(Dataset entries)
◇ ◇ ◇ ◇ ◇ ◇ ◇
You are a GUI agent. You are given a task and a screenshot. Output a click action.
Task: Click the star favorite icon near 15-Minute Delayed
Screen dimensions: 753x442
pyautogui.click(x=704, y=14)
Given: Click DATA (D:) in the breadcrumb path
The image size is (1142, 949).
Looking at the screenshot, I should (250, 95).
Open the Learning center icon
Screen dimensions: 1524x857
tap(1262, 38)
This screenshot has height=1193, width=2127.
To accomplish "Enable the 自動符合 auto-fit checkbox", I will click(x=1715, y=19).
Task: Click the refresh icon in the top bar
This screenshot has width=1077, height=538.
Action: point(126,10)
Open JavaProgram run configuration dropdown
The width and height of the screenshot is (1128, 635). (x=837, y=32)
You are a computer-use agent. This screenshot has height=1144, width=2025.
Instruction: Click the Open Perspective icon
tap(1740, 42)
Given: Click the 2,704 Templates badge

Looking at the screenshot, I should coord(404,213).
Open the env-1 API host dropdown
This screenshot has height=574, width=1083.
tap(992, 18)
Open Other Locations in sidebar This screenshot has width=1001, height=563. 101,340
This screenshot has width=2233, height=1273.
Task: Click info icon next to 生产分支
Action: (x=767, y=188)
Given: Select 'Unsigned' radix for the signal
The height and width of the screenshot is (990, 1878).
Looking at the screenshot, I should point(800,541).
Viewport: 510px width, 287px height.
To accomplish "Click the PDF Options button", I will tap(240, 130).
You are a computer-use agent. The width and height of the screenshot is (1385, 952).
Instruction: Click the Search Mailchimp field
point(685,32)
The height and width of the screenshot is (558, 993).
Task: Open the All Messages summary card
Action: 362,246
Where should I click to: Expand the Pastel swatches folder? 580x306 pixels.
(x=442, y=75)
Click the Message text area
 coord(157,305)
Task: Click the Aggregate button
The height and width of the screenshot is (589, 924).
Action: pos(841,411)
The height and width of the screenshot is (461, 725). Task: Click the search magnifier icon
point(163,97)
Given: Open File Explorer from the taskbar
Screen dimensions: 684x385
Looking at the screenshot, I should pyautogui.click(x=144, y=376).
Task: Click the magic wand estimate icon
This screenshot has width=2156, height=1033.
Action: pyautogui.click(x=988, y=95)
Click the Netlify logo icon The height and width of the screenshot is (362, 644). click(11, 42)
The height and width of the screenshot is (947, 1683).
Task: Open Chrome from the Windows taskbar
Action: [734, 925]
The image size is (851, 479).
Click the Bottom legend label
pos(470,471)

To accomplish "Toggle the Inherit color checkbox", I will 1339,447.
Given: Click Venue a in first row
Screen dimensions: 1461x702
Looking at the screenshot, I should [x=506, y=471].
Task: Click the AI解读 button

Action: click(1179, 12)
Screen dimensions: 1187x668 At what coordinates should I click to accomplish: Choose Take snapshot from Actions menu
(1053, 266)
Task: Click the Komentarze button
◇ ◇ ◇ ◇ ◇ ◇ ◇
- [What is being asked]:
Keeping each line exactly as it is, retype all of the data.

- [Result]:
You are a GUI agent. You are given a task and a screenshot. Output a click action.
Task: Click the star favorite icon near 15-Minute Delayed
Screen dimensions: 753x442
pyautogui.click(x=704, y=14)
Given: Click DATA (D:) in the breadcrumb path
The image size is (1142, 949).
Looking at the screenshot, I should (250, 95).
Open the Learning center icon
Screen dimensions: 1524x857
tap(1262, 38)
This screenshot has height=1193, width=2127.
To accomplish "Enable the 自動符合 auto-fit checkbox", I will click(x=1715, y=19).
Task: Click the refresh icon in the top bar
This screenshot has width=1077, height=538.
Action: point(126,10)
Open JavaProgram run configuration dropdown
The width and height of the screenshot is (1128, 635). (x=837, y=32)
You are a computer-use agent. This screenshot has height=1144, width=2025.
Instruction: Click the Open Perspective icon
tap(1740, 42)
Given: Click the 2,704 Templates badge

Looking at the screenshot, I should coord(404,213).
Open the env-1 API host dropdown
This screenshot has height=574, width=1083.
tap(992, 18)
Open Other Locations in sidebar This screenshot has width=1001, height=563. 101,340
This screenshot has width=2233, height=1273.
Task: Click info icon next to 生产分支
Action: (x=767, y=188)
Given: Select 'Unsigned' radix for the signal
The height and width of the screenshot is (990, 1878).
Looking at the screenshot, I should point(800,541).
Viewport: 510px width, 287px height.
To accomplish "Click the PDF Options button", I will tap(240, 130).
You are a computer-use agent. The width and height of the screenshot is (1385, 952).
Instruction: Click the Search Mailchimp field
point(685,32)
The height and width of the screenshot is (558, 993).
Task: Open the All Messages summary card
Action: 362,246
Where should I click to: Expand the Pastel swatches folder? 580x306 pixels.
(x=442, y=75)
Click the Message text area
 coord(157,305)
Task: Click the Aggregate button
The height and width of the screenshot is (589, 924).
Action: pos(841,411)
The height and width of the screenshot is (461, 725). Task: Click the search magnifier icon
point(163,97)
Given: Open File Explorer from the taskbar
Screen dimensions: 684x385
Looking at the screenshot, I should pyautogui.click(x=144, y=376).
Task: Click the magic wand estimate icon
This screenshot has width=2156, height=1033.
Action: pyautogui.click(x=988, y=95)
Click the Netlify logo icon The height and width of the screenshot is (362, 644). click(11, 42)
The height and width of the screenshot is (947, 1683).
Task: Open Chrome from the Windows taskbar
Action: [734, 925]
The image size is (851, 479).
Click the Bottom legend label
pos(470,471)

To accomplish "Toggle the Inherit color checkbox", I will 1339,447.
Given: Click Venue a in first row
Screen dimensions: 1461x702
Looking at the screenshot, I should [x=506, y=471].
Task: Click the AI解读 button

Action: click(1179, 12)
Screen dimensions: 1187x668 At what coordinates should I click to accomplish: Choose Take snapshot from Actions menu
(1053, 266)
Task: Click the Komentarze button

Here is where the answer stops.